Aim of the task – In the entries below, find the line with "Where should I click to: Page" and the line with "Open the Options dropdown". Return those two lines and all lines between them, exactly.
START Source data
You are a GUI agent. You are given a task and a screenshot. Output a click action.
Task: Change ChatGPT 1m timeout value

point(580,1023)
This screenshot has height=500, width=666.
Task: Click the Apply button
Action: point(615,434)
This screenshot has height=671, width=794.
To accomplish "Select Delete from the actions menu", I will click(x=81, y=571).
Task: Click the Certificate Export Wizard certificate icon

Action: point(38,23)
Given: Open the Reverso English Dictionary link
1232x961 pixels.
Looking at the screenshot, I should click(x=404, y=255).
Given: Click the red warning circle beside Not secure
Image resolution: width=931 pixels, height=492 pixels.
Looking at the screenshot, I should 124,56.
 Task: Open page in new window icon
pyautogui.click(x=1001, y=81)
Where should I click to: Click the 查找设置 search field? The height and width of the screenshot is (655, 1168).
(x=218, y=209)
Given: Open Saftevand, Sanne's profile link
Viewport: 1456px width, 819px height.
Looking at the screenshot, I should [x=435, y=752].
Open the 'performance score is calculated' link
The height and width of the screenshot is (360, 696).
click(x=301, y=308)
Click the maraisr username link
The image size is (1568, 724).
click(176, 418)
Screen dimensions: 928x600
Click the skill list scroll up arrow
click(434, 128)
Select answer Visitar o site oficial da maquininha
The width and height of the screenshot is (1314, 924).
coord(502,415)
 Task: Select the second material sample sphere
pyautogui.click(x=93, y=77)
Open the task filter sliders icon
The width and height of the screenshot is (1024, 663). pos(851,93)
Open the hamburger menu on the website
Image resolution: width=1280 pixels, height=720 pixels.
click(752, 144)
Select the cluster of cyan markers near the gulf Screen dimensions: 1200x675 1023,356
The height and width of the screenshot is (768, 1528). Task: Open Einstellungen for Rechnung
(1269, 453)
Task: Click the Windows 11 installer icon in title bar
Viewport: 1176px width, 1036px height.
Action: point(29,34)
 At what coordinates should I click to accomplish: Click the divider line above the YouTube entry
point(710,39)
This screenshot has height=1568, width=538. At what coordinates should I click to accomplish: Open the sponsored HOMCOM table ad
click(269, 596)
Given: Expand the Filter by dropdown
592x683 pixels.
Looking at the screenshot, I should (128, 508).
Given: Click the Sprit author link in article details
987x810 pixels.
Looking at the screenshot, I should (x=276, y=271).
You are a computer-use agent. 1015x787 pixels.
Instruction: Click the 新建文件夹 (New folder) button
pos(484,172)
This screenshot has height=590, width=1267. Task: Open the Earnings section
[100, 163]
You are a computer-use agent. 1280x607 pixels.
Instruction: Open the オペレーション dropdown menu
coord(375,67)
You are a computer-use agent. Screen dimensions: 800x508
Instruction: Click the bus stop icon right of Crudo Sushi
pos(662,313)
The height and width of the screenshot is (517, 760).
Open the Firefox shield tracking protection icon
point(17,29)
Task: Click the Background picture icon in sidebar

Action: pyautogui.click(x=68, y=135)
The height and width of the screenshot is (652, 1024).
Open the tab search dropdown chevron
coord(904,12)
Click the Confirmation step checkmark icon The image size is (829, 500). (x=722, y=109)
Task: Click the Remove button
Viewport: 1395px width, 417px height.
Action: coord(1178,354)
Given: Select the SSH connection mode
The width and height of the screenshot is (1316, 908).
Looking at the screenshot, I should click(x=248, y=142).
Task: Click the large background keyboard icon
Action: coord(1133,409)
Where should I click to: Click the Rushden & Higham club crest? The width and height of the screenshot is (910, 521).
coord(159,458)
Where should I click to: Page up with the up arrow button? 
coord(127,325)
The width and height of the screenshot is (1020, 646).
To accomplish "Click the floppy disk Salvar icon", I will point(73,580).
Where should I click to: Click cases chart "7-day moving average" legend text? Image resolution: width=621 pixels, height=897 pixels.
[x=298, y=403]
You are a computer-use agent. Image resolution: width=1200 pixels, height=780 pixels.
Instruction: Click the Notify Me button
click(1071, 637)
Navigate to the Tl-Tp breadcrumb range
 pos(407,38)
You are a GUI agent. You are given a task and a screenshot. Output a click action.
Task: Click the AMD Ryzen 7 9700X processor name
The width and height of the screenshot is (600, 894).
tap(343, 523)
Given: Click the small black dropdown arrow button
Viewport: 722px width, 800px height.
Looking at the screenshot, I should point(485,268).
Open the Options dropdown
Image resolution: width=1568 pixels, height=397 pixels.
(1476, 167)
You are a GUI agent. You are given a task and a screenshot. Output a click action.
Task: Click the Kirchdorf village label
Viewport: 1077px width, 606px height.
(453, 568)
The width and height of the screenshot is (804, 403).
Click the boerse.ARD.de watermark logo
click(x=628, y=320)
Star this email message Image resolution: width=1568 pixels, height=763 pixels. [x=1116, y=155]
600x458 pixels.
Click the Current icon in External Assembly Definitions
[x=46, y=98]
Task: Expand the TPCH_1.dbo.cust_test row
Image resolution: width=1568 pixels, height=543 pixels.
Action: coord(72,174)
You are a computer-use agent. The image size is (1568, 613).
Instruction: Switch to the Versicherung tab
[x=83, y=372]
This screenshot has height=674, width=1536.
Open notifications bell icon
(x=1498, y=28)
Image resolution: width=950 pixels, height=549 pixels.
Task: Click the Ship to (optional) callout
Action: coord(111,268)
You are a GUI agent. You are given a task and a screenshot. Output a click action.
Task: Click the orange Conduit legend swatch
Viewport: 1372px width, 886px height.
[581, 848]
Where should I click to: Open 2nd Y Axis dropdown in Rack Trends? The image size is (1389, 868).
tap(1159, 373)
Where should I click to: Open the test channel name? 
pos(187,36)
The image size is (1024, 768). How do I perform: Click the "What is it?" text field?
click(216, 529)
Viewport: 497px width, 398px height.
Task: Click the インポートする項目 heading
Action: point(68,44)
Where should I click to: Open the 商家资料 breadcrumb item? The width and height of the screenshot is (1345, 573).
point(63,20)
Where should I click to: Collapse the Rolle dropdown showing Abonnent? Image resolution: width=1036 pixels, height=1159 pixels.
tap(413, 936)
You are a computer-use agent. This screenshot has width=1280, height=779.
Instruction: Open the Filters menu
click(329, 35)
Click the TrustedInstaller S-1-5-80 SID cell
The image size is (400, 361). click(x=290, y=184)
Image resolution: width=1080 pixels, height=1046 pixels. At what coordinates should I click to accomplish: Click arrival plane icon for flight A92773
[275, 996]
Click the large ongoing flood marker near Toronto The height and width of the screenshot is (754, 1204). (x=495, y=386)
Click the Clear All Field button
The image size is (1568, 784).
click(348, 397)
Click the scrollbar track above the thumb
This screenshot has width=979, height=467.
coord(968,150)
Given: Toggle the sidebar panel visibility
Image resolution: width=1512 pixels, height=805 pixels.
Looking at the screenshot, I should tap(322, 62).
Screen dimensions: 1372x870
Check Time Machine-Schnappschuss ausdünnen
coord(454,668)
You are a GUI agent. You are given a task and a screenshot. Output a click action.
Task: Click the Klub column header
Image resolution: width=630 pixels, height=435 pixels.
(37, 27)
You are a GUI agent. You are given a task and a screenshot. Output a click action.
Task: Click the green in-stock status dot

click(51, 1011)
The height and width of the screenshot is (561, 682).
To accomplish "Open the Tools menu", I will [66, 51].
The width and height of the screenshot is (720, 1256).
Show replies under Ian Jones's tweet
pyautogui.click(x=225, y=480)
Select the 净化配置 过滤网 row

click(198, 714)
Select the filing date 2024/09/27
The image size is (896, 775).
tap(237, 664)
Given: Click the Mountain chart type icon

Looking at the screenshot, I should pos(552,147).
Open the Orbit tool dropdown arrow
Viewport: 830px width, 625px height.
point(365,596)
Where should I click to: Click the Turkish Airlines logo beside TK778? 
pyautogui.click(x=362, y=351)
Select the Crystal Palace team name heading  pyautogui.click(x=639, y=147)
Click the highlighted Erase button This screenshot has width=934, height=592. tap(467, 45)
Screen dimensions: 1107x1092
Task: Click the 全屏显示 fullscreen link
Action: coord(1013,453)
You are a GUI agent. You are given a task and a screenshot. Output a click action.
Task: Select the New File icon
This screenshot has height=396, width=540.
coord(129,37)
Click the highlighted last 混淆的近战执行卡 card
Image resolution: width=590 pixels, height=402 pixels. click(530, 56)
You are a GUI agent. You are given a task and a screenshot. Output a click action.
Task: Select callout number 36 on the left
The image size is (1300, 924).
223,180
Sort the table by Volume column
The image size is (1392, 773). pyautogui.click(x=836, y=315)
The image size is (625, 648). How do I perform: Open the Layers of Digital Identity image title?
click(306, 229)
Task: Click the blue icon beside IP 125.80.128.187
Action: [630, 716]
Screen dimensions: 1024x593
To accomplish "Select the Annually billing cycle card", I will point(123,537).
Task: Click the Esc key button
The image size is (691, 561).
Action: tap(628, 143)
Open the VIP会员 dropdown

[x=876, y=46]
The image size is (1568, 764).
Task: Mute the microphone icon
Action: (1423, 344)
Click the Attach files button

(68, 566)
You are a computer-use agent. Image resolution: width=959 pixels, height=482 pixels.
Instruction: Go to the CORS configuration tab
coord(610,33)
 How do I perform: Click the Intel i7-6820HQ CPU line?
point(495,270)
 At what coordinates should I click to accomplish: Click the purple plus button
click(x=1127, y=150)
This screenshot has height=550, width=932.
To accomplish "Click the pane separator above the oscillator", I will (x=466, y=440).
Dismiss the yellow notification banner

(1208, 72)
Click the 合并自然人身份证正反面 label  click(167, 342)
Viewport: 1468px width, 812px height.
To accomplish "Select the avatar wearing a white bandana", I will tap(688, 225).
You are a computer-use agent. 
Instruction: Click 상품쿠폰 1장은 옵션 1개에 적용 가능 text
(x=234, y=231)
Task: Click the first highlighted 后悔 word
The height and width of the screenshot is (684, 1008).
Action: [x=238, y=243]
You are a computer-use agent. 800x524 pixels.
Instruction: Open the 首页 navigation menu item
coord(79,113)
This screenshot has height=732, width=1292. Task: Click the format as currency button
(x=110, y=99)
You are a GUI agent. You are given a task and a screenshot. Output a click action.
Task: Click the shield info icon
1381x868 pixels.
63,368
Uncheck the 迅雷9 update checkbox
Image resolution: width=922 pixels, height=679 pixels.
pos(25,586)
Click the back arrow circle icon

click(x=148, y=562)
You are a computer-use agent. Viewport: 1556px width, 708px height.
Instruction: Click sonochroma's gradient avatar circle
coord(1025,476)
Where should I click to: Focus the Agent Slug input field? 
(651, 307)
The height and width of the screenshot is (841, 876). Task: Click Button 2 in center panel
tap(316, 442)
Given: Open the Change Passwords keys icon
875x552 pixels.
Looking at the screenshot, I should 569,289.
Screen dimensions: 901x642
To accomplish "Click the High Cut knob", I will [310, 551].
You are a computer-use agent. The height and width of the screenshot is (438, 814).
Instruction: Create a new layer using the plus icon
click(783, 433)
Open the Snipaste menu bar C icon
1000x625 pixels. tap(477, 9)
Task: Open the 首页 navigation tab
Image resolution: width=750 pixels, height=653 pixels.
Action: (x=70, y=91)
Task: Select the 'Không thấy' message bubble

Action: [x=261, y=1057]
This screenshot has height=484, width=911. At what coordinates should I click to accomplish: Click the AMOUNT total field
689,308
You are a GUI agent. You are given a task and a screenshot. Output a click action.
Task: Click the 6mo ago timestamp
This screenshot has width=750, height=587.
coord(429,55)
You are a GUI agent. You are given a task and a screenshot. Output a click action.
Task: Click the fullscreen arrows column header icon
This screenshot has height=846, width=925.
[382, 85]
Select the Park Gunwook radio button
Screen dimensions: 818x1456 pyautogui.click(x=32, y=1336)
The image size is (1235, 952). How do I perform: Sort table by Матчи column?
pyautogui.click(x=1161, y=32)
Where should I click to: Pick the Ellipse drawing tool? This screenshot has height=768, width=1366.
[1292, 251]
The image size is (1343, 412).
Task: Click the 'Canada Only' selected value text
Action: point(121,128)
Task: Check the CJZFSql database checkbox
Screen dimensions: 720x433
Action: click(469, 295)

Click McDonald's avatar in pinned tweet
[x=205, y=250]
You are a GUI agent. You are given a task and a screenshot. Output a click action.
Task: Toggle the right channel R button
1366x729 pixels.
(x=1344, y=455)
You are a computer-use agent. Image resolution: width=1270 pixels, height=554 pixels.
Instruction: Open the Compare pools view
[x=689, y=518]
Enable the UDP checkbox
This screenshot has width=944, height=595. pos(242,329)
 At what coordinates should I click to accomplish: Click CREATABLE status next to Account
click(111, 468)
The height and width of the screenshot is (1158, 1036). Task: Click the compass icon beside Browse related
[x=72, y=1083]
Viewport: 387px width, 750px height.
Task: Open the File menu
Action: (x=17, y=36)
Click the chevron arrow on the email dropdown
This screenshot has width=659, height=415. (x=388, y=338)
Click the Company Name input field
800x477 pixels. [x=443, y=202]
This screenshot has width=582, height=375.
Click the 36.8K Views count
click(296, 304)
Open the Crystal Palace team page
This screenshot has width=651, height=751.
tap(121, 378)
END Source data
Output –
Where should I click to: Page up with the up arrow button? 
coord(127,325)
The width and height of the screenshot is (1020, 646).
To accomplish "Click the floppy disk Salvar icon", I will point(73,580).
Where should I click to: Click cases chart "7-day moving average" legend text? Image resolution: width=621 pixels, height=897 pixels.
[x=298, y=403]
You are a computer-use agent. Image resolution: width=1200 pixels, height=780 pixels.
Instruction: Click the Notify Me button
click(1071, 637)
Navigate to the Tl-Tp breadcrumb range
 pos(407,38)
You are a GUI agent. You are given a task and a screenshot. Output a click action.
Task: Click the AMD Ryzen 7 9700X processor name
The width and height of the screenshot is (600, 894).
tap(343, 523)
Given: Click the small black dropdown arrow button
Viewport: 722px width, 800px height.
Looking at the screenshot, I should point(485,268).
Open the Options dropdown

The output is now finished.